Upvoted for the references to bird navigation and quantum smell. Those will probably be the most interesting things I'll learn all day.

Voted up because I think many people might vote it down incorrectly due to not getting the "joke"; That it might indeed mean you need to simulate quantum event, but not implying this to be an argument against the practicality of EMs. Sort of, I'm not very good at communicating this kind of subtle artsy concept with words.

The problem of emulating human "minds" might be much more difficult than just emulating the human brain. Here are three quotes that will highlight why this might be the case:

What we call "mind" is really embodied. There is no true separation of mind and body. These are not two independent entities that somehow come together and couple. The word "mental" picks out those bodily capacities and performances that constitute our awareness and determine our creative and constructive responses to the situation we encounter. Mind isn't some mysterious abstract entity that we bring to bear on our experience. Rather, mind is part of the very structure and fabric of our interactions with our world.
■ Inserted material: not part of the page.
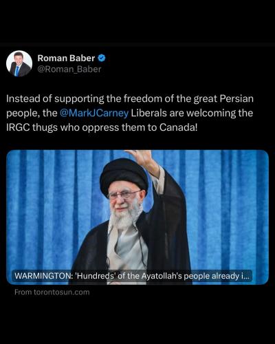Click the blue verified checkmark badge

click(102, 58)
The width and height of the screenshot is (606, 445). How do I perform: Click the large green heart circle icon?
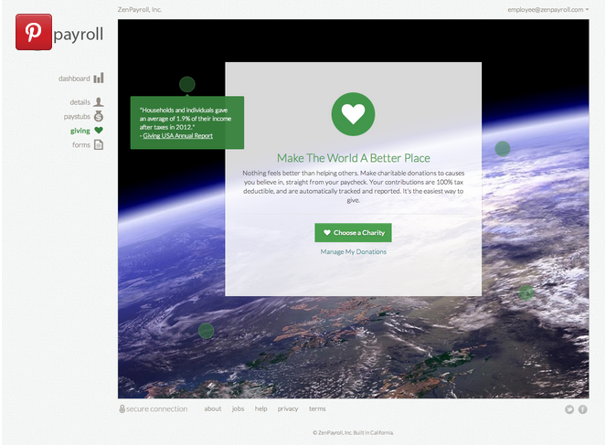tap(353, 114)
Philosophy in the Flesh, by George Lakoff and Mark Johnson

They say the division between mind and environment is less rigid than previously thought; the mind uses information within the environment as an extension of itself.

While a person can learn a route through a maze and then negotiate the maze by memory, a person would appear equally smart to an outsider if they simply followed signposts in the maze to reach the exit. "A smart person, like the droplets, is often smart due to canny combinations of internal and external structure," says Clark.
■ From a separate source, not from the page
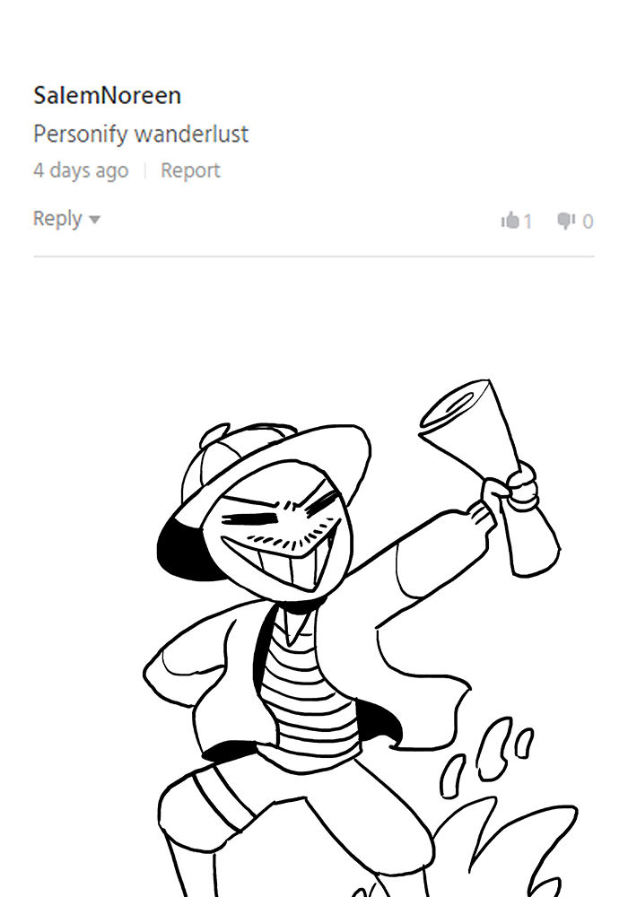Screen dimensions: 628x897
Task: Click the separator between timestamp and Report
Action: [x=145, y=170]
What a maze-solving oil drop tells us of intelligence (Original)

It’s widely thought that human language evolved in universally similar ways, following trajectories common across place and culture, and possibly reflecting common linguistic structures in our brains. But a massive, millennium-spanning analysis of humanity’s major language families suggests otherwise.

Instead, language seems to have evolved along varied, complicated paths, guided less by neurological settings than cultural circumstance. If our minds do shape the evolution of language, it’s likely at levels deeper and more nuanced than many researchers anticipated.

“It’s terribly important to understand human cognition, and how the human mind is put together,” said Michael Dunn, an evolutionary linguist at Germany’s Max Planck Institute and co-author of the new study, published April 14 in Nature. The findings “do not support simple ideas of the mind as a computer, with a language processor plugged in. They support much-more complex ideas of how language arises.”

Evolution of Language Takes Unexpected Turn (See also, Is Grammar More Cultural Than Universal? Study Challenges Chomsky’s Theory)

Even more: Embodied cognition

I don't know what to make of this as I haven't done any research into it but I thought it should be accounted for when one wants to talk about the emulation of "minds". It seems a lot of what makes us human, intelligent and what shapes our languages, values and goals seems to be a complex interrelationship between our brain, body, culture and the environment.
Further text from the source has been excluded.